Disputes between beneficiaries can be extremely frustrating, particularly where the dispute itself is arguably disproportionate. In those circumstances, the PRs have one of two options:

(i) either leave the beneficiaries to ‘fight it out’ and hold the estate assets (or sufficient assets without delaying payment to other beneficiaries) pending determination of the dispute, or

(ii) where the dispute is causing unnecessary delays and neither beneficiary is willing to issue proceedings, the PR may threaten and, if necessary, seek court directions under CPR 64. 

In many cases, this will either precipitate agreement between the beneficiaries, or formalise the dispute between them. In the meantime, and to ensure that the estate assets are maximised and secured, the PR may need to consider obtaining a limited grant to enable them to collect the assets pending determination of the issues.

10. Inheritance Act claims and will disputes

Claims under the Inheritance (Provision for Family and Dependants) Act 1975 are becoming increasingly prevalent, particularly with second marriages and cohabitation on the increase.

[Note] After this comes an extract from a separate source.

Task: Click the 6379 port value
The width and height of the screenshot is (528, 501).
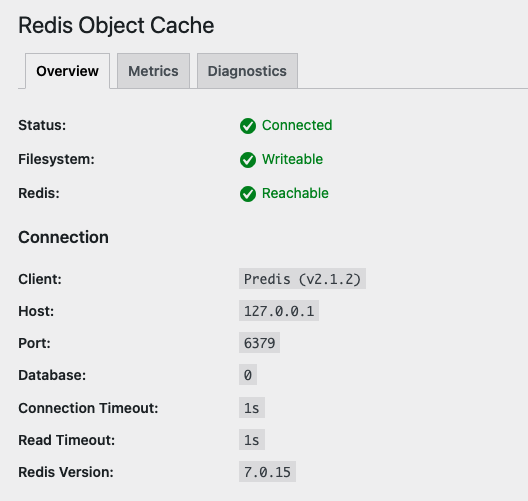Action: pos(259,343)
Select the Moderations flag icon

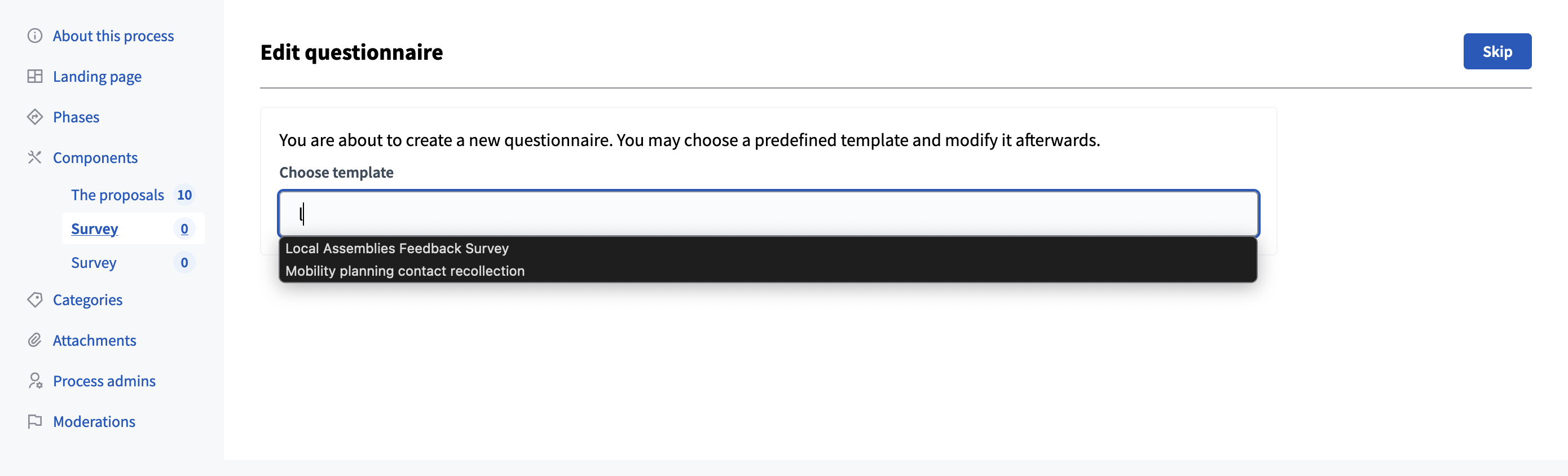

A PR’s role when faced with such a claim is to remain neutral and to furnish the parties with relevant information regarding the nature and value of the estate (CPR 57.16(5)). 

It is not uncommon for a PR to be a beneficiary or potential claimant. In such a case, it is often wise for the PR to renounce probate. However, that is not an absolute requirement and, provided the two roles are kept entirely separate (with a separate file for each capacity), and where this is unlikely to be a cause of satellite litigation, there is no reason why a PR cannot also be an active party to the proceedings in another capacity.

In disputes over the validity of a will, the extent to which a PR and, specifically, a solicitor PR can seek to propound the will, is very helpfully set out in the Law Society guidance note on disputed wills at paragraph 6.1. In short, to avoid personal liability, a PR should remain neutral and provide information to all potential beneficiaries.

Where the will in dispute has been prepared by the firm undertaking the administration, there is likely to be a conflict of interest, particularly where the firm is likely to be a witness of fact. Best practice dictates that in such a case, and failing consent by all potential beneficiaries to the firm acting, the estate administration should be referred elsewhere. 

For an in-depth analysis of all these issues, members are referred to the Probate Practitioner’s Handbook, published by the Law Society.